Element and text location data
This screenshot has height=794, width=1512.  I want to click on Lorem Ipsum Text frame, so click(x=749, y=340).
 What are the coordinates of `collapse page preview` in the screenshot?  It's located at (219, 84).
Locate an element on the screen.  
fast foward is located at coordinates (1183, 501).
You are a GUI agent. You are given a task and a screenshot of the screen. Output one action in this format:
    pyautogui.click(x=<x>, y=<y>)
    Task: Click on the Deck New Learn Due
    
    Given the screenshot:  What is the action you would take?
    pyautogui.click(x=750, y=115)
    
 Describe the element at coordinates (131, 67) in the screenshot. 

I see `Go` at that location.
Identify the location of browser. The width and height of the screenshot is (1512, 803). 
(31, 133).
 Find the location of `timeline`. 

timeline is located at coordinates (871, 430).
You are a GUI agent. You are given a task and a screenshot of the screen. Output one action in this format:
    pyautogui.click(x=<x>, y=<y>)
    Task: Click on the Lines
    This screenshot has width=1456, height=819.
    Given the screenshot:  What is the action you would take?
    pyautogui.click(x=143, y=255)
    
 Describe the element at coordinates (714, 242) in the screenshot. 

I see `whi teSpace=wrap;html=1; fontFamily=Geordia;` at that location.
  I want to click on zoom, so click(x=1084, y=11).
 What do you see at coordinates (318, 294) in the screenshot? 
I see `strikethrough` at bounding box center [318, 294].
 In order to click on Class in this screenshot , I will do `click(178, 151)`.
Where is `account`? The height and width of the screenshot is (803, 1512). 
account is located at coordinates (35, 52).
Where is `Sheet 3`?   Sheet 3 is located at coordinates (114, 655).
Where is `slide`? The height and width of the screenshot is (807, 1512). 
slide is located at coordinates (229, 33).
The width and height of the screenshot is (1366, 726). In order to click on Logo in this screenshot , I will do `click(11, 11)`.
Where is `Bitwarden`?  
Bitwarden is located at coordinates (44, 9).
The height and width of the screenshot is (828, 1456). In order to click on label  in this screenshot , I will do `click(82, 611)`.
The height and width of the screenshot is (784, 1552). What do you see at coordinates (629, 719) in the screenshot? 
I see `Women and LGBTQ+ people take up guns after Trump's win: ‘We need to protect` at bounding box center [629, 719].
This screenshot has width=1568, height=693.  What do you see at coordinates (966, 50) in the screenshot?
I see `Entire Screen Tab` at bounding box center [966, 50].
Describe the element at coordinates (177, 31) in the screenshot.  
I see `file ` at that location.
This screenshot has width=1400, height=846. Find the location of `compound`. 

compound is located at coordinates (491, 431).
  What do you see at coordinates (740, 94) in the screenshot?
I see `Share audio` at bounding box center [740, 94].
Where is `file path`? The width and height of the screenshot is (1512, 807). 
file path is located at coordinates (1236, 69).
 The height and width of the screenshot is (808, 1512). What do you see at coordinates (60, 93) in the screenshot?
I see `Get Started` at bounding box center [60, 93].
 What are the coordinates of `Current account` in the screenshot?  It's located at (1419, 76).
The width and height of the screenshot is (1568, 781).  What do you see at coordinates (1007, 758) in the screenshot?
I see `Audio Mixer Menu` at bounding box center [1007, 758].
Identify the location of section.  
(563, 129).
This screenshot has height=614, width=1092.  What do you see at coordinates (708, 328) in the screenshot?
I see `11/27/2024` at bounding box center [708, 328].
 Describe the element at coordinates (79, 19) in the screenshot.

● **Objective**
Copy the records above word for word, covering only the stretch from the line containing "The height and width of the screenshot is (784, 1552)." through the line containing "at (1419, 76).".

● **Exercise response**
The height and width of the screenshot is (784, 1552). What do you see at coordinates (629, 719) in the screenshot? 
I see `Women and LGBTQ+ people take up guns after Trump's win: ‘We need to protect` at bounding box center [629, 719].
This screenshot has width=1568, height=693.  What do you see at coordinates (966, 50) in the screenshot?
I see `Entire Screen Tab` at bounding box center [966, 50].
Describe the element at coordinates (177, 31) in the screenshot.  
I see `file ` at that location.
This screenshot has width=1400, height=846. Find the location of `compound`. 

compound is located at coordinates (491, 431).
  What do you see at coordinates (740, 94) in the screenshot?
I see `Share audio` at bounding box center [740, 94].
Where is `file path`? The width and height of the screenshot is (1512, 807). 
file path is located at coordinates (1236, 69).
 The height and width of the screenshot is (808, 1512). What do you see at coordinates (60, 93) in the screenshot?
I see `Get Started` at bounding box center [60, 93].
 What are the coordinates of `Current account` in the screenshot?  It's located at (1419, 76).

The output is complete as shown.